Articles : Gavin Allwright write – Could Wind Propulsion Deployment Fund the Full Decarbonisation of Shipping?

I am going to make a bold assertion (as a non-financial expert) that this is not just possible but in fact likely. By installing substantial wind propulsion systems across the 60,000 large vessel fleet this decade and subsequent replacement vessels using wind propulsion systems as standard, the reduction in fuel use prior to 2050 would be equal to the amount being forecast that is required to not just meet the IMO2050 target of 50% reduction, but potentially cover the entire decarbonisation ticket price.

Now, as you follow me down this particular rabbit hole, you will have to allow me to make a series of assumptions, but I think you will agree that these are overall conservative. What follows is my back of the envelope calculation, and for this purpose it is stripped of IRR, interest/currency rate variations and other investment caveats.

For the purpose of this simple calculation, I will assume that we will have a static fleet size of 60,000 ships and one that is currently burning through 300 million tons of fuel per year (1 billion tons of C02 emissions). Adopting a base line of today’s price of VLSFO in Rotterdam, which stands at $500/ton, that translates into a total bunker spend of roughly $150 billion per year. For the sake of this calculation, we will assume a 35% increase in fuel price over each decade starting in the 2030s, which is made up of inflation, the introduction of more expensive alternative fuels into the energy mix and carbon taxes being imposed within the next 10 years.
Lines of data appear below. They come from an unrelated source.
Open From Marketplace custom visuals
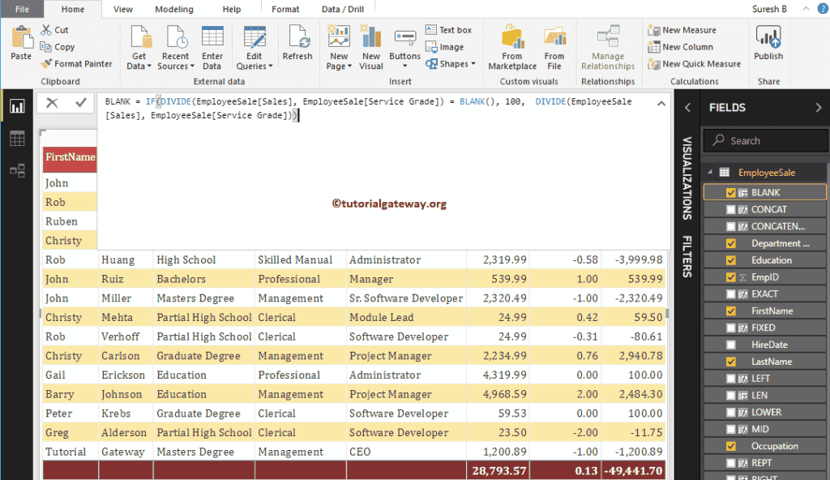pyautogui.click(x=512, y=47)
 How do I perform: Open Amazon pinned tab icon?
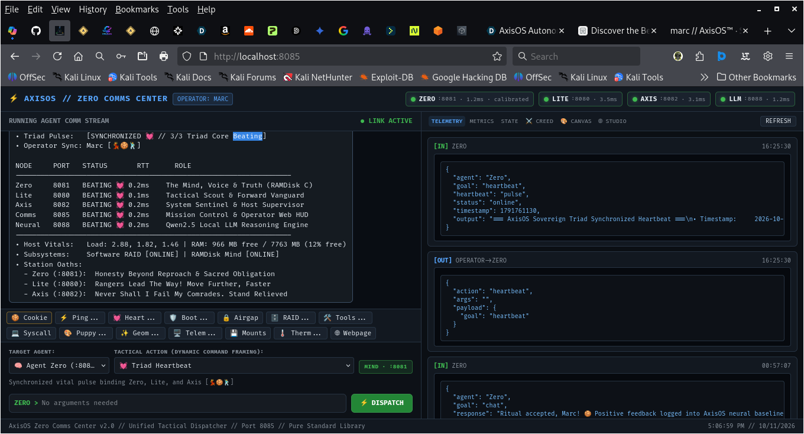point(225,31)
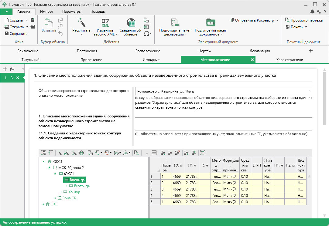The image size is (329, 226).
Task: Open Отправить в Росреестр dropdown arrow
Action: [277, 20]
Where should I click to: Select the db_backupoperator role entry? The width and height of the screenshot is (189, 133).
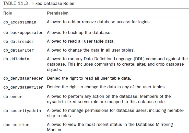(x=23, y=33)
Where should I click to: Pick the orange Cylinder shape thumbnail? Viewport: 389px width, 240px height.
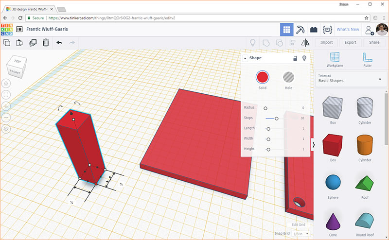pos(364,144)
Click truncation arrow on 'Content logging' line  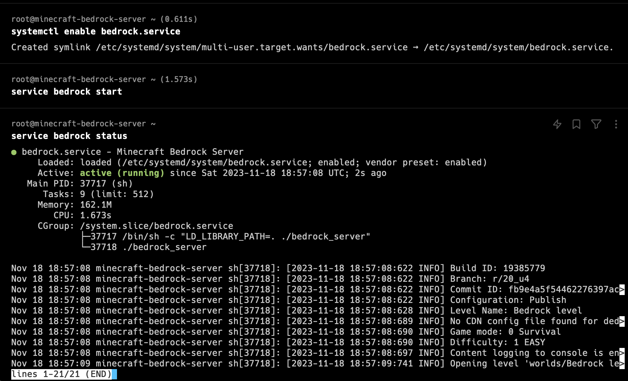pos(622,353)
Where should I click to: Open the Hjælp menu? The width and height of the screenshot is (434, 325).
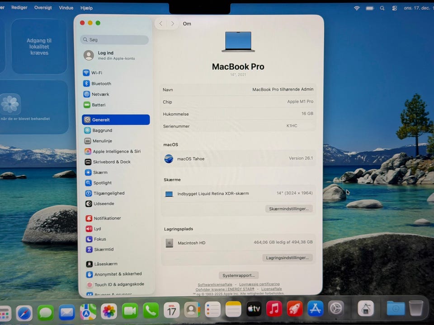click(x=86, y=8)
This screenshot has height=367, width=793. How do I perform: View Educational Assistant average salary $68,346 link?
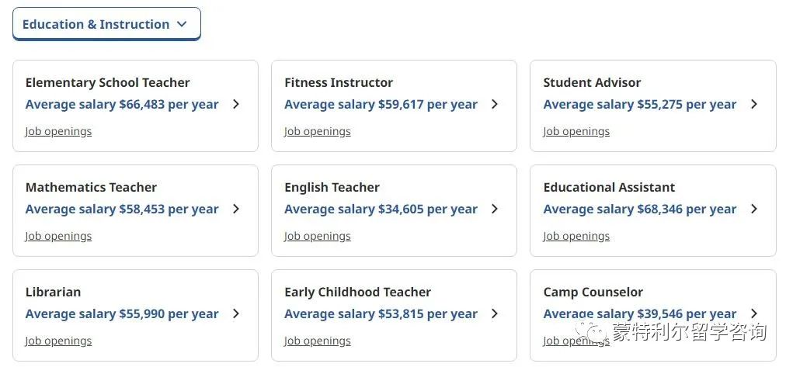point(640,209)
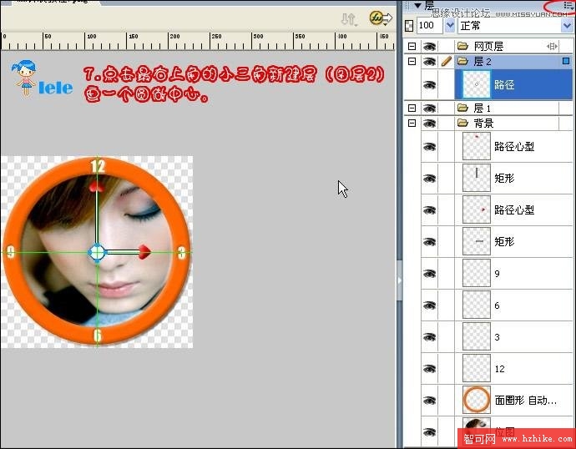
Task: Hide the 层 2 layer via eye
Action: [x=430, y=62]
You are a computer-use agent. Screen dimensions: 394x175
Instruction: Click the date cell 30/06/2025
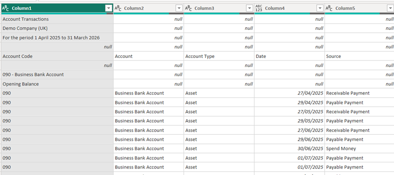tap(309, 149)
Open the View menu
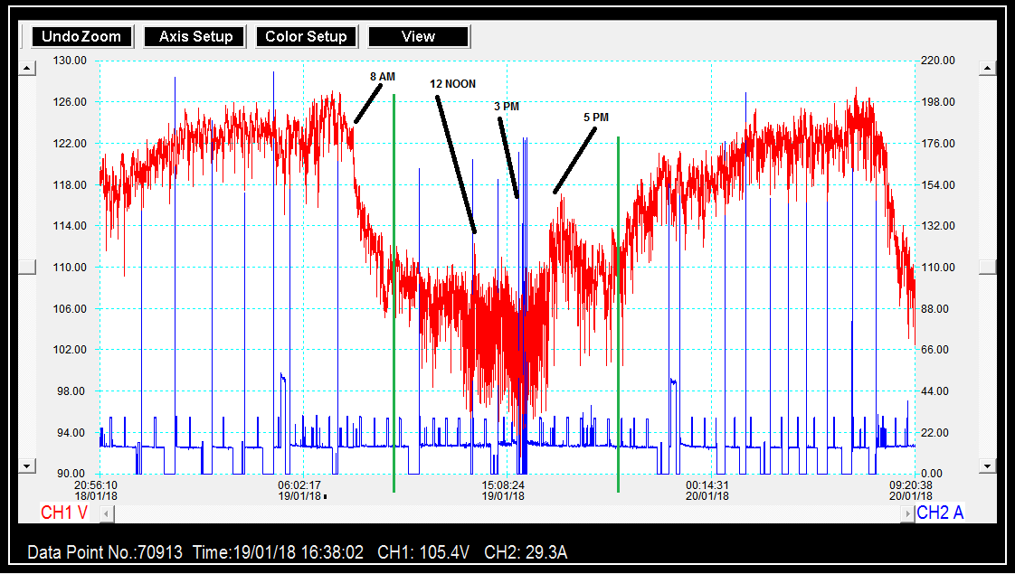This screenshot has height=574, width=1015. (418, 37)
A study conducted by University Maritime Advisory Services (UMAS) and the Energy Transitions Commission (ETC), found that reducing the industry’s greenhouse gas (GHG) emissions by 50% by 2050 will require approximately $1 trillion (USD). According to the study, the annual average investment needed would be $40-60 billion over the next two decades, and to fully decarbonise the global shipping industry by 2050, an additional $400 billion of investment would be needed over 20 years, bringing the total to $1.4 -1.9 trillion. The study also states that 87% of that investment would be required on land and was primarily focused on alternative, low carbon fuels.

Nonetheless at $1.4 trillion, by my calculation this equates to just over $23 million per ship in operation today.
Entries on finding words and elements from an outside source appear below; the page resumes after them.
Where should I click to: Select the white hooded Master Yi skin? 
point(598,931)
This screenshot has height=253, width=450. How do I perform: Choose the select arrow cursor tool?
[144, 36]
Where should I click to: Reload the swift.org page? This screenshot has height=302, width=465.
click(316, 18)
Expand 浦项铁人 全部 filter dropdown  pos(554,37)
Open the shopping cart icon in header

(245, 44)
A final base assumption is for the energy delivery from the full rollout of wind propulsion across the fleet, and I set that at 20%. This number includes retrofits, optimised newbuilds and also benefits derived from some limited operational changes from speed or power limitation, weather routing for wind etc.
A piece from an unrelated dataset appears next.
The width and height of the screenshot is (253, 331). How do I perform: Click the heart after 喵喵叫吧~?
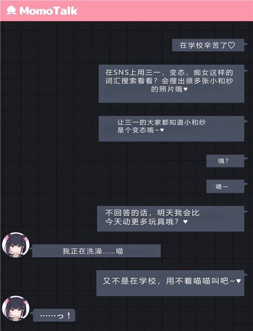(x=238, y=281)
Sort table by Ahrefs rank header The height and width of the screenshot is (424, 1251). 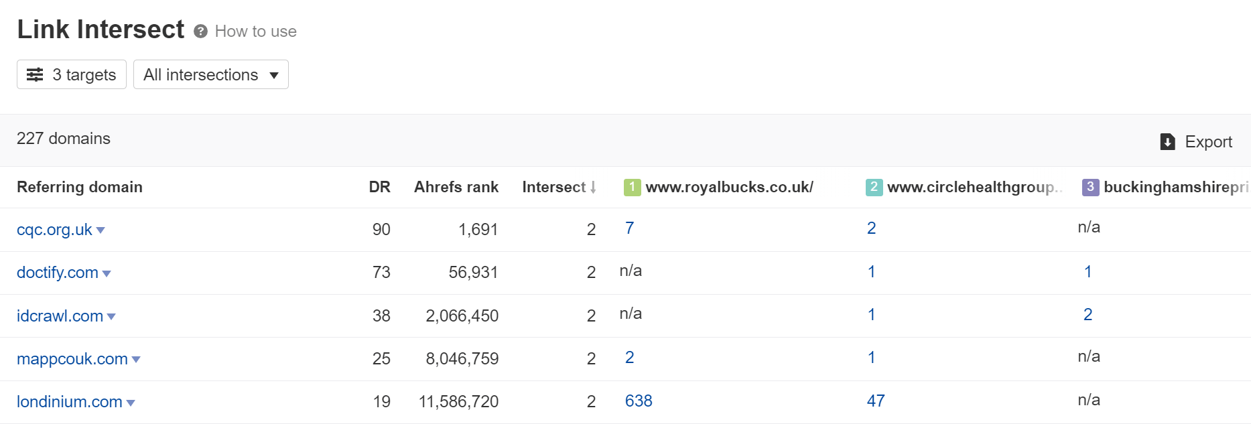click(x=456, y=188)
To achieve that I have averaged out the cost of installation to $5million per ship (of course far less for small vessels, more substantial investments for larger vessels) and factors in the expected decrease in costs of these systems as these are mass produced for fleet deployments, this total is thus estimated to be $300 billion.

A lot of assumptions made, and I am sure some of these will be challenged, however now for the fairly straightforward calculation part.

2020s – the decade of rapid installation – the savings will be limited as many vessels are being installed and not operational throughout the decade, but if savings came in at 5% of the total $1.5 trillion bill, this would save $75 billion over these initial years. This is calculated without any fuel price increase from now until 2030.

2030s – retrofit installations are complete and many replacement vessels are enhanced/optimised wind or even primary wind. Fuel price rises 35% to a decade average of $675/ton thus a total spend of just over $200billion a year, reduced by 20% derived from wind, leaving $160billion/year. Thus wind saves the industry $405 billion in the 2030s.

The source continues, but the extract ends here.